How do leaders protect those who “diverge from the norm”?
A few months ago, Skillsoft, leader in corporate learning edited a Survey report on “Actionable Leadership in the Creative Age”. In it, I read (and loved) the following intriguing excerpt:
“At the heart of this is for leaders to not only be creative in their own thinking but to foster a culture of innovation through supporting those who diverge from the norm in their thinking, build relationships, tolerate risk, persist in their ideas, take action, and strive for deeper meaning in everything they do.”
Fostering a “culture of innovation,” however, is likely to require more than nice speeches about how “the world is changing more than ever.” We can’t expect innovation if we reward sameness. We can’t expect risk taking if we severely punish mistakes. We can’t foster a culture of change while desperately trying to control and protect the status quo.

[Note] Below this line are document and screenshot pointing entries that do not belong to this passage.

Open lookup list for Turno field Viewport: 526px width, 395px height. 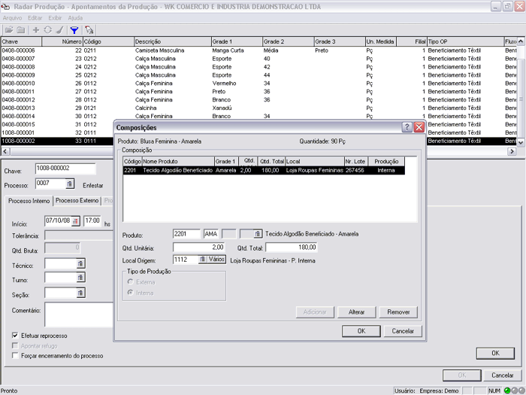80,278
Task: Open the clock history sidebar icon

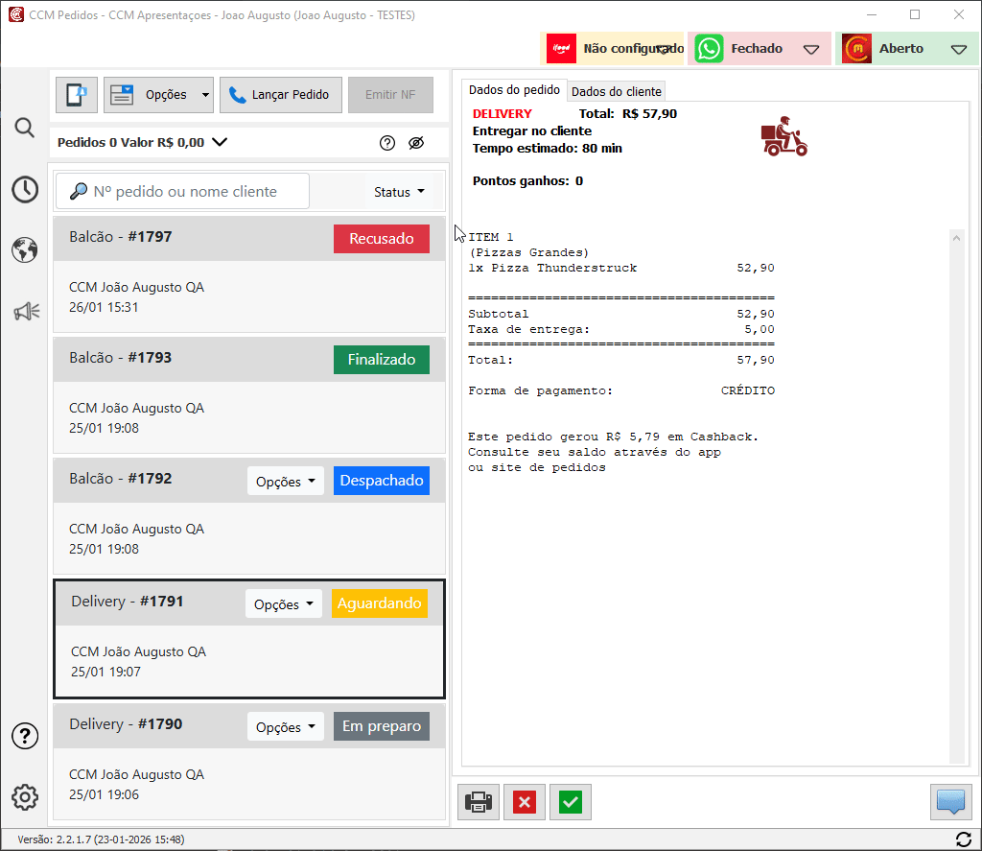Action: (25, 189)
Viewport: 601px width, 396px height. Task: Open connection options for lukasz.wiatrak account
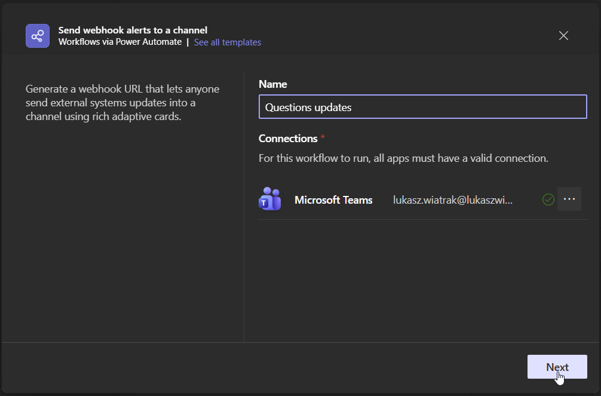(x=569, y=199)
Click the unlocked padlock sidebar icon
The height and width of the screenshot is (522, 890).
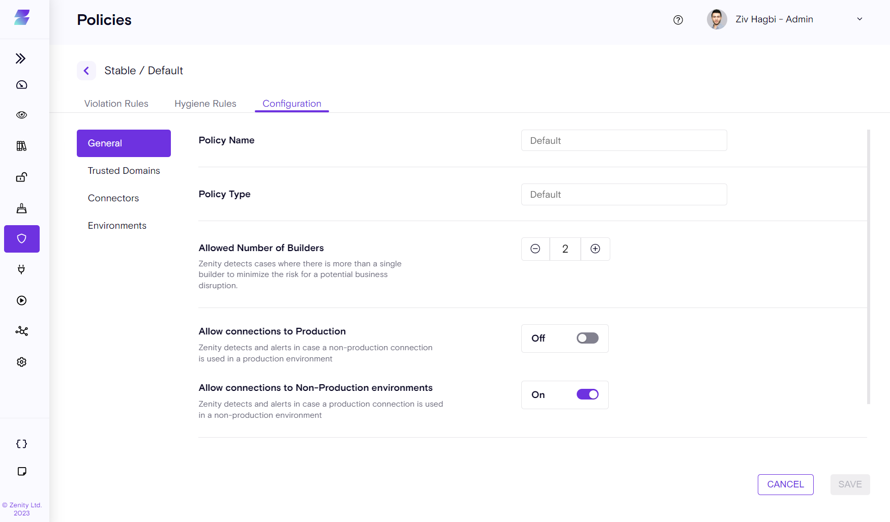(21, 177)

So, here are a couple of specific questions for a discussion in a management team on Innovation in your organization:
- What are best practices – actual processes or initiatives that you have either observed or launched – that truly PROMOTE INNOVATION?
- Can you share examples of solutions that “support those who diverge from the norm”?
I’m particularly intrigued by question 2, as I feel that it lies in “the heart” of innovation.
Please forgive me for a tad of skepticism, but I wonder whether top management and HR do a good job “protecting norm dissenters.” On the contrary, we seem to be professionally trained to protect the norm AGAINST dissenters.
Do you agree? Disagree?
Tell us why and what you think should be done about it.